- **Data on locating visible targets**
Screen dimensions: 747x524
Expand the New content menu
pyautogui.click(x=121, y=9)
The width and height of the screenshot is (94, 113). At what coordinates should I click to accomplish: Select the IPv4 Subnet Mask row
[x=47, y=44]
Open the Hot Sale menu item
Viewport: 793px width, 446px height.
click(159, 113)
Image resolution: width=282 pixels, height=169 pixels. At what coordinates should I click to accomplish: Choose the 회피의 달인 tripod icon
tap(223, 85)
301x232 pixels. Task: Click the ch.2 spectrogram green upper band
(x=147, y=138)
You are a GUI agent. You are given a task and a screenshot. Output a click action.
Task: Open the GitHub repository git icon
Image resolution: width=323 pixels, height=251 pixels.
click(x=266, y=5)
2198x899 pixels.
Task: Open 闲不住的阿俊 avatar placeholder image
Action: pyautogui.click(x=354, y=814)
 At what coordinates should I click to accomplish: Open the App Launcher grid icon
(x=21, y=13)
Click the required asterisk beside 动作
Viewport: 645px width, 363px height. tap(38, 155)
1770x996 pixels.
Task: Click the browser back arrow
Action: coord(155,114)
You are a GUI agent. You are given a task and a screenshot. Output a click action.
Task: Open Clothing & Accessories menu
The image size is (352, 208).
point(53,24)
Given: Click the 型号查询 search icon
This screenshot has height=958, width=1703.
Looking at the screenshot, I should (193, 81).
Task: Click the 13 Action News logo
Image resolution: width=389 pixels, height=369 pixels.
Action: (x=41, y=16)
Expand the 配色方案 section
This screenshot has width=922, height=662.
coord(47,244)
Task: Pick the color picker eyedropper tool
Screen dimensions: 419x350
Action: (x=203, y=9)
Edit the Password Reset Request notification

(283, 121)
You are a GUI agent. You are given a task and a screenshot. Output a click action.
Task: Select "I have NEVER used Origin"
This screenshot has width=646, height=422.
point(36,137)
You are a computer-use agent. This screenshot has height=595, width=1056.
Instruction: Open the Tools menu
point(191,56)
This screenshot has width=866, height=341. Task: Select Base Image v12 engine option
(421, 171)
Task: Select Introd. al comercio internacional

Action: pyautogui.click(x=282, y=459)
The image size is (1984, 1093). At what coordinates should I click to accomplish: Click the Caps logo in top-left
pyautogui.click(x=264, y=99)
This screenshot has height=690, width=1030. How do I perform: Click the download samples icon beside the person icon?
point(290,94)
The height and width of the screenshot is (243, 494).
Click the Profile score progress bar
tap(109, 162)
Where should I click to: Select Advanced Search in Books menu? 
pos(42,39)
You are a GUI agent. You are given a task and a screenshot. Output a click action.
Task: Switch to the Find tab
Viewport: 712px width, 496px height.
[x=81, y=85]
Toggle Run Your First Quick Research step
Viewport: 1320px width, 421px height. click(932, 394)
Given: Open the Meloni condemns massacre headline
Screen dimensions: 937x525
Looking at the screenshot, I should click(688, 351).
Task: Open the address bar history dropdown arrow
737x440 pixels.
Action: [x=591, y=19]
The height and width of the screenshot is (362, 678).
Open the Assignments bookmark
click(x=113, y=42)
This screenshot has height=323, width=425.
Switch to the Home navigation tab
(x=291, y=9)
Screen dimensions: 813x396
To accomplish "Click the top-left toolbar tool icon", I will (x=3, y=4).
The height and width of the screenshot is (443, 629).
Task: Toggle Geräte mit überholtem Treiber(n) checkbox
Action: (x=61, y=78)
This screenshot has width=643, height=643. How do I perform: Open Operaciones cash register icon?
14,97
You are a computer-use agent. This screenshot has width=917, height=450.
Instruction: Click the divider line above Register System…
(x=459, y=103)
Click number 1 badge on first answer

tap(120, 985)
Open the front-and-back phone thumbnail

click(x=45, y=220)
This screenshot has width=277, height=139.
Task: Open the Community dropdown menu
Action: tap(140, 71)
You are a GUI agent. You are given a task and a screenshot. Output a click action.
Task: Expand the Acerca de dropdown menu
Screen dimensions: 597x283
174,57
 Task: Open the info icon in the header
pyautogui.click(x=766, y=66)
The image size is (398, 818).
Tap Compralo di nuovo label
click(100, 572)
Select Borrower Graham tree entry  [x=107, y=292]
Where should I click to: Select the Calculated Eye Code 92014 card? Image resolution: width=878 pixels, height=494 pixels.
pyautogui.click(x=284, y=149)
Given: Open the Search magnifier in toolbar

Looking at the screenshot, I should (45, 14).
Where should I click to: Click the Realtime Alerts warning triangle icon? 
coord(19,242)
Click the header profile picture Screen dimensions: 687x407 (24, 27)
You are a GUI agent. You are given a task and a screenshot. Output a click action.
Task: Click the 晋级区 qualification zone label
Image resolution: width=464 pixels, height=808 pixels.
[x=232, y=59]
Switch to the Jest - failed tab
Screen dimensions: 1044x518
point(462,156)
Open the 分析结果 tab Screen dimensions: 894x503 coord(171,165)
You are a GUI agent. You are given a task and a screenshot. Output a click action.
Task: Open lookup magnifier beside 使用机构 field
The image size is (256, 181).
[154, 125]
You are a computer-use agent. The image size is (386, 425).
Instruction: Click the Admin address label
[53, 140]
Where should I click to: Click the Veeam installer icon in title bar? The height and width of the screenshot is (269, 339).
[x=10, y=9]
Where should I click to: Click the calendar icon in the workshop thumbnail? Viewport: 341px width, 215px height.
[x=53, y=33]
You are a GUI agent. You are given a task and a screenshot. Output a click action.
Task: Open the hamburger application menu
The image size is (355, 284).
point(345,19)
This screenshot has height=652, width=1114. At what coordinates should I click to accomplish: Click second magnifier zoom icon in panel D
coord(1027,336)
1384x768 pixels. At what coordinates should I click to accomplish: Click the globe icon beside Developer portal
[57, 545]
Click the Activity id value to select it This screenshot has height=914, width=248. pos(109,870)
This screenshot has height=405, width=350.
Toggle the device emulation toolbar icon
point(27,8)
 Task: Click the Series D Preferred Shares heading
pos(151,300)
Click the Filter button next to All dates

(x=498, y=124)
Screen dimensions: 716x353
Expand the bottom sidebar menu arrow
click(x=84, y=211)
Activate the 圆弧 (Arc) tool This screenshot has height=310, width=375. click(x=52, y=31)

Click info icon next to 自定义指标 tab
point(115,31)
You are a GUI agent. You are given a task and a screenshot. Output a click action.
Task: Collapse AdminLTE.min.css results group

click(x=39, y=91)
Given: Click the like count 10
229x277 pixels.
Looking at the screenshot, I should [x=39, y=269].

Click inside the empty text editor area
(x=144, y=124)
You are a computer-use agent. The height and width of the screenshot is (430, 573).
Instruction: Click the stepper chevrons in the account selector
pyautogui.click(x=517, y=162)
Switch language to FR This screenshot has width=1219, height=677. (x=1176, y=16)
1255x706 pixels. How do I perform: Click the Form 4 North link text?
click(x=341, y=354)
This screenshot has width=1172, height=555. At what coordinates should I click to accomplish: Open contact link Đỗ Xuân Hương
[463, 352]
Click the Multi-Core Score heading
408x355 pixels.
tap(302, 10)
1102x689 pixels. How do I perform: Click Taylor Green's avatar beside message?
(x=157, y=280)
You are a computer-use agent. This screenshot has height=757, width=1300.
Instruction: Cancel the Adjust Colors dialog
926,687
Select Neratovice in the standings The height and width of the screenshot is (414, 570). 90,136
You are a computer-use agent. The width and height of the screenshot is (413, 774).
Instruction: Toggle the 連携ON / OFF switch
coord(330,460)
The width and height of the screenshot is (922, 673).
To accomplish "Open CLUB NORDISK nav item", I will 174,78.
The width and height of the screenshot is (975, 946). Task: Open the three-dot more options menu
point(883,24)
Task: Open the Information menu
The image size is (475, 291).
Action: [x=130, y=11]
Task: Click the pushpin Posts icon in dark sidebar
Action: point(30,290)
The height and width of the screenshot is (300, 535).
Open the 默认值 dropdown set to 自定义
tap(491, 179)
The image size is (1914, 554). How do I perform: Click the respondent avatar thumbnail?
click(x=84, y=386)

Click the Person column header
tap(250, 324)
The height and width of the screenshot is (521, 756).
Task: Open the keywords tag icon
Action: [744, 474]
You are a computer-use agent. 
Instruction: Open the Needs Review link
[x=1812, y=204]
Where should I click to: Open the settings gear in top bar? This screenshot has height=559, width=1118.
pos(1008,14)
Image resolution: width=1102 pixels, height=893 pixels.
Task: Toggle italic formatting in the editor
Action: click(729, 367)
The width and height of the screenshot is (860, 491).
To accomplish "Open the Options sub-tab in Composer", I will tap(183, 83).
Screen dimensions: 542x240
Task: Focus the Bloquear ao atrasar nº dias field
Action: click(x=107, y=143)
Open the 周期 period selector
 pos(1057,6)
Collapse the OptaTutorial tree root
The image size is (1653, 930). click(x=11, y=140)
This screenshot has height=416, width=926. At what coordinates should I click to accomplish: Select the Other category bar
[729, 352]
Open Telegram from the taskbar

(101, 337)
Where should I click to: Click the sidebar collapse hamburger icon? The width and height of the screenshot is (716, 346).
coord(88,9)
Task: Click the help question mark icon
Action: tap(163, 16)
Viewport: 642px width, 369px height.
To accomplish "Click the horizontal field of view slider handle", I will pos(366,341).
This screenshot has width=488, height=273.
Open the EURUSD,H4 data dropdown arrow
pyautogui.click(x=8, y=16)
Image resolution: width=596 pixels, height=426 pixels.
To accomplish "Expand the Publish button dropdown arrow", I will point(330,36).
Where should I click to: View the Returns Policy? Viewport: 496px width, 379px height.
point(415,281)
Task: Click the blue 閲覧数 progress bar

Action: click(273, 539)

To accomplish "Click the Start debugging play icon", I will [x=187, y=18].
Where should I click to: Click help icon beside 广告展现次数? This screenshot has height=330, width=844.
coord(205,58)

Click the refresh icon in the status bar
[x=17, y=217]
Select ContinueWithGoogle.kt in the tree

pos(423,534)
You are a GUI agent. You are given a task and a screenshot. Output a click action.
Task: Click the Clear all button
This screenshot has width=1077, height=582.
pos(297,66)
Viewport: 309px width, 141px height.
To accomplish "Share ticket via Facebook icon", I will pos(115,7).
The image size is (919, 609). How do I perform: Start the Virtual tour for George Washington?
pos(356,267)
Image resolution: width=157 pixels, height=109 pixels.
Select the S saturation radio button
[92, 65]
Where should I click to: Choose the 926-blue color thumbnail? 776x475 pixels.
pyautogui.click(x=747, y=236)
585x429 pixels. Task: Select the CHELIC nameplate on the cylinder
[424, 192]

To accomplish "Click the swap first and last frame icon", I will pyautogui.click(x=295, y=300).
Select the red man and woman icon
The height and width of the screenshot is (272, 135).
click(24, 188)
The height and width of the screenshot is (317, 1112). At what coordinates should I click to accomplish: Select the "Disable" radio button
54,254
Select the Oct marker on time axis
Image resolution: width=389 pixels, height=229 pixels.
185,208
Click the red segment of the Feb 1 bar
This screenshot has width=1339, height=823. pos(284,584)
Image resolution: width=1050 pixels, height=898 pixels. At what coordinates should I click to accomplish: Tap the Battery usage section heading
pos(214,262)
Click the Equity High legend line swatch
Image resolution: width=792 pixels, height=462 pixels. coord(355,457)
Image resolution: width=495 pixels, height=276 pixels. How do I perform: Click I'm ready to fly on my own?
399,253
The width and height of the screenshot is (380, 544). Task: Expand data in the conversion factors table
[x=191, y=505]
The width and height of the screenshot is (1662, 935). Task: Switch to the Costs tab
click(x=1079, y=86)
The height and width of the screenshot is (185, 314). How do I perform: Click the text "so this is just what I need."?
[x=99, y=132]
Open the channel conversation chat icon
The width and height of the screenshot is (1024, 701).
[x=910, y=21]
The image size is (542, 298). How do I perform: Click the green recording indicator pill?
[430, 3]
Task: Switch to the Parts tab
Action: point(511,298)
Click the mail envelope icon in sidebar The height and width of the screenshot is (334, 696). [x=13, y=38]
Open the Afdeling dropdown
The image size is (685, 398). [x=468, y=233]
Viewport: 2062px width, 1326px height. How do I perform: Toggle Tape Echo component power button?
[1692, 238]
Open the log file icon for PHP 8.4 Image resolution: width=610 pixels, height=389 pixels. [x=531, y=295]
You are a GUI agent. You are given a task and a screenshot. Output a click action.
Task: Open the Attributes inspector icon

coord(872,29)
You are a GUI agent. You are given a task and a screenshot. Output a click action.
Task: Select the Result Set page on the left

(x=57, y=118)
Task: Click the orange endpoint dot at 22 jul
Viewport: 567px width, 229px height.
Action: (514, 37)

- **INSTRUCTIONS FOR THE TASK**
Copy the lines of the records from the line with "Click the required asterisk beside 动作" up to and including the line with "point(53,24)", reproducing each one unchanged.

- **ANSWER TO THIS TASK**
Click the required asterisk beside 动作
Viewport: 645px width, 363px height. tap(38, 155)
1770x996 pixels.
Task: Click the browser back arrow
Action: coord(155,114)
You are a GUI agent. You are given a task and a screenshot. Output a click action.
Task: Open Clothing & Accessories menu
The image size is (352, 208).
point(53,24)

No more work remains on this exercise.